The fund of hedge funds in question, the Absolute Alpha Fund, has performed more consistently than the Morgan Stanley Capital International World Free Index, which measures the equity markets.

Bonds have also generated stable returns. A heavy weighting in bonds over the past three years would have protected people who saw a large chunk of their retirement income wiped from their pension fund just as they were about to retire.

The catch is that, historically, bonds give a lower return over the long term than equities.

All of this will make hedge funds sound highly attractive to the pensions industry, which has been forced to re-evaluate its investment strategies following the dramatic losses over 2000-2002.

Hedge funds try to shelter investors from untimely market plunges, giving straight-line rather than alarmingly zig-zagging returns.

"If you're sitting in a pension fund trustee's chair, that is the kind of return you want," says Mr Dara Fitzgerald of Focus Investment Managers, a specialist hedge fund management company.
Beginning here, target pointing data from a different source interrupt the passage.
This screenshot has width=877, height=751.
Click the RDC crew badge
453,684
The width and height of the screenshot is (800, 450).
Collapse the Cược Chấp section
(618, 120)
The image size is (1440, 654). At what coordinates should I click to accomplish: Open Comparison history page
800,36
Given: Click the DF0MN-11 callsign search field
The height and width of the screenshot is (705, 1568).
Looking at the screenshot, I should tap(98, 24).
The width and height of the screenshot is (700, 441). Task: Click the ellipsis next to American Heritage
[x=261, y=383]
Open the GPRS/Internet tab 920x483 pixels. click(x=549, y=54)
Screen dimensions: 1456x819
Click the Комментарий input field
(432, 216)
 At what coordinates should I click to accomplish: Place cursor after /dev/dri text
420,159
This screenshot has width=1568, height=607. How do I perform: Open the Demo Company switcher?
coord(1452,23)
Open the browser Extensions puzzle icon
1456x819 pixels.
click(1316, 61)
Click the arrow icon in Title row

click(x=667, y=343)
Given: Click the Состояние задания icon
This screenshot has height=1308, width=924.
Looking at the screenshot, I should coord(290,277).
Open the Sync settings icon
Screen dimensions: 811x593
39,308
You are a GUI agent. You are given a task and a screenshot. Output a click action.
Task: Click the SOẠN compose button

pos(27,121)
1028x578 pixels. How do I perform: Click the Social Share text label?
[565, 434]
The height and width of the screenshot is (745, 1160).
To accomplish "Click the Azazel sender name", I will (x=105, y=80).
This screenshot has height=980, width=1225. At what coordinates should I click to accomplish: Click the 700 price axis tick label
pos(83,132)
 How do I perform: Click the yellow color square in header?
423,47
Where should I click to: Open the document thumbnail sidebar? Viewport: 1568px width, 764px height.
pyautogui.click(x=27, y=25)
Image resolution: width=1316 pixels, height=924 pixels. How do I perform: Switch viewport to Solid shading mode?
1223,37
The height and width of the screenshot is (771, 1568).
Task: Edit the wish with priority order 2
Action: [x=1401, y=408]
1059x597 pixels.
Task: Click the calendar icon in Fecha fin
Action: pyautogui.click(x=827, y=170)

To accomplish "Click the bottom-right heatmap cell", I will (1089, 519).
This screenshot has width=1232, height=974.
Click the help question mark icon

Companies offering hedge funds therefore argue that their reputation as risky investments is not deserved. Funds of hedge funds, in particular, are a diversified, conservative investment, they say.

Nevertheless, the IAPF's caution that trustees should take pains to minimise their exposure to risk does not come out of nowhere.

First of all, hedge funds often use a speculative tactic known as "short selling".

This involves selling shares it does not own in the expectation that those shares will fall. If they do, the fund will be able to buy the shares at a lower price and deliver them to the buyer at a profit.

But if the hedge fund manager gets it wrong and the shares rise, the fund manager could have to buy them at a higher price, then pass them on at a loss.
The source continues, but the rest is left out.